[What you will do]: Take every line of the material below that includes the string "data" and copy it out.

[Recorded information]:
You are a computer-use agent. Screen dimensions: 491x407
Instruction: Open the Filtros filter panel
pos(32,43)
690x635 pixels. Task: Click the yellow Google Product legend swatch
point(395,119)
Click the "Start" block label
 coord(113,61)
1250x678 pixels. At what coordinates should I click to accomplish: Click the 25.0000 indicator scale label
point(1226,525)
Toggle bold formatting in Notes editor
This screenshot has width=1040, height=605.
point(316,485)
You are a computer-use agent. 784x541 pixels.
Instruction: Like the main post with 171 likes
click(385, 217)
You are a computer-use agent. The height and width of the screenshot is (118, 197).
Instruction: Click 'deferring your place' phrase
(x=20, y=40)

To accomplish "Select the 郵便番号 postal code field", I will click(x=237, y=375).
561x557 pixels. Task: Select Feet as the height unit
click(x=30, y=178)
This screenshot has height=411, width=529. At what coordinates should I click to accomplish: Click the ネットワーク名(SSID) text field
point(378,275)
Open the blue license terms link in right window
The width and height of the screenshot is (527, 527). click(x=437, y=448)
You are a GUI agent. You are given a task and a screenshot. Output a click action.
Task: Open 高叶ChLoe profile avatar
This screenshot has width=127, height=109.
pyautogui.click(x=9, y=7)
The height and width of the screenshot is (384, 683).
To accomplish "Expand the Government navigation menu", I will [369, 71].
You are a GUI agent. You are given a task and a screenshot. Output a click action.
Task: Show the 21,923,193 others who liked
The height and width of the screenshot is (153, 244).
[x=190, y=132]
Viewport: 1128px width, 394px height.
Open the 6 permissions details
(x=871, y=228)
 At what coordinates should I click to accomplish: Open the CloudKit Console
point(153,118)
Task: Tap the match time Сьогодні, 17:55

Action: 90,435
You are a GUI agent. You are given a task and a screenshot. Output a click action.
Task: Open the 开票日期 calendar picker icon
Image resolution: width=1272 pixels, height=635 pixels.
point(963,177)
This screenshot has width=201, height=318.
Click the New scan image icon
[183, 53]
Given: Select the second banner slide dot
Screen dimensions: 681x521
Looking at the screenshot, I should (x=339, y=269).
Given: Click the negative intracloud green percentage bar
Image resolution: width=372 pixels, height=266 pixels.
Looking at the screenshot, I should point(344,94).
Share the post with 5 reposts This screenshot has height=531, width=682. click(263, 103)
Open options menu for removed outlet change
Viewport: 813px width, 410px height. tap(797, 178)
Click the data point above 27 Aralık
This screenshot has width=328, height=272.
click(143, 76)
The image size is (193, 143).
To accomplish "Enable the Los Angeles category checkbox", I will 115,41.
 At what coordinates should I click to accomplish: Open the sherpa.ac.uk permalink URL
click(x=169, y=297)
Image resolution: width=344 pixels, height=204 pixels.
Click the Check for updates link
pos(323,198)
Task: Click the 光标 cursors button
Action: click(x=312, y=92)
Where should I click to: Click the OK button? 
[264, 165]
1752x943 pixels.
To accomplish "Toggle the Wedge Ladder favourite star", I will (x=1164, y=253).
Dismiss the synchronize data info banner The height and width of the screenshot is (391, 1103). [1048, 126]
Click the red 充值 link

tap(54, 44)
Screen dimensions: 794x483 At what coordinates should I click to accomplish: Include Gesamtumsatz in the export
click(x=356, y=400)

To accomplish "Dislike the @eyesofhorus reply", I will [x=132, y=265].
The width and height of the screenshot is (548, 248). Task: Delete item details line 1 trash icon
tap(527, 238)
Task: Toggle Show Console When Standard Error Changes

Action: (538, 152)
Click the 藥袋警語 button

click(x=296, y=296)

[Output below]:
Click the data point above 27 Aralık
Dismiss the synchronize data info banner The height and width of the screenshot is (391, 1103). [1048, 126]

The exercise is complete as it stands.